Page text »

Facebook Makes Moves to Stop Discriminatory Ad Targeting
Back in November, Facebook sought to address the growing concerns that their hyper-targeted ad products could be used in a discriminatory way:
"Policymakers and civil rights leaders have expressed concerns that advertisers could misuse some aspects of our affinity marketing segments. Specifically, they've raised the possibility that some advertisers might use these segments to run ads that discriminate against people, particularly in areas where certain groups have historically faced discrimination - housing, employment and the extension of credit."
The issue was raised in response to an article published by ProPublica which showed that advertisers could create Facebook ads which excluded people based on race, gender and other sensitive factors - restrictions which are prohibited by federal law in housing and employment.
Facebook took immediate action, disabling the use of ethnic affinity marketing for certain ads and updating their advertising policies to make them more explicit in regards to discriminatory advertising approaches.
And this week, Facebook has announced their latest moves to eliminate such behavior, with newly updated policies and the addition of new enforcement tools to detect and remove such actions.

Collected data »

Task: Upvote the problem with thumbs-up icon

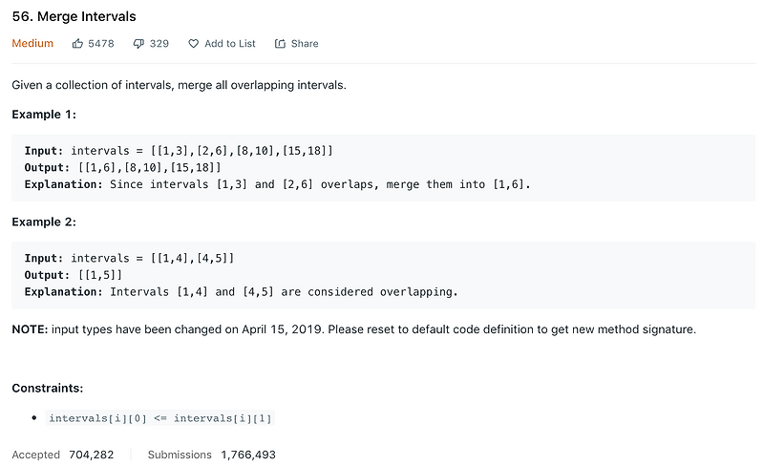Action: click(77, 44)
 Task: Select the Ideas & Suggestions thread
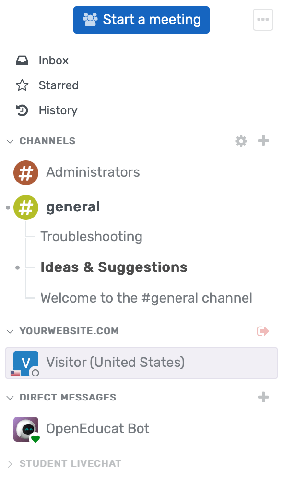click(x=114, y=267)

Apply what you read »
1 - Could you repeat the part of the Facebook ad targeting article between "The issue was" and "remove such actions.", inclusive?
2 - Which areas does the Facebook ad targeting article name as ones where certain groups have historically faced discrimination?
3 - Could you carry on the Facebook ad targeting article from where it stops?
The listing is not needed for anything here.

Answers for the exercise »
1 -
The issue was raised in response to an article published by ProPublica which showed that advertisers could create Facebook ads which excluded people based on race, gender and other sensitive factors - restrictions which are prohibited by federal law in housing and employment.
Facebook took immediate action, disabling the use of ethnic affinity marketing for certain ads and updating their advertising policies to make them more explicit in regards to discriminatory advertising approaches.
And this week, Facebook has announced their latest moves to eliminate such behavior, with newly updated policies and the addition of new enforcement tools to detect and remove such actions.

2 - Housing, employment and the extension of credit.

3 -
First off, Facebook has again updated their ad policies to further underline their stance against discrimination in ad targeting.
"We make it clear that advertisers may not discriminate against people based on personal attributes such as race, ethnicity, color, national origin, religion, age, sex, sexual orientation, gender identity, family status, disability, medical or genetic condition."
Facebook's also added new resource links within their policy documentation which provide additional reference material from government agencies and civil rights groups that specialize in combating discrimination.
In addition to this, Facebook's also turning to algorithms to identify potential violations of their revised policies.
"We're beginning to test new technology that leverages machine learning to help us identify ads that offer housing, employment or credit opportunities - the types of advertising stakeholders told us they were concerned about. This will allow us to more quickly provide notices and educational information to advertisers - and more quickly respond to violations of our policy."
It's no surprise that Facebook's turning to AI and machine learning for this purpose, the platform is increasingly relying on algorithms to detect various user behaviors - both positive and negative. Indeed, Facebook is now heavily reliant on machine learning systems to detect and eliminate objectionable material - as reported by Ars Technica:
"In the past, users tagged these images as objectionable, and that info was funneled to the Protect and Care team. Images confirmed objectionable were deleted by a team member. Then machine learning models were built to identify and delete these images. In 2015, the ML models examined and eliminated more of these images than people did. Now, the Protect and Care group independently creates new classifiers to identify new types of objectionable material and retrain the models to automatically respond to it."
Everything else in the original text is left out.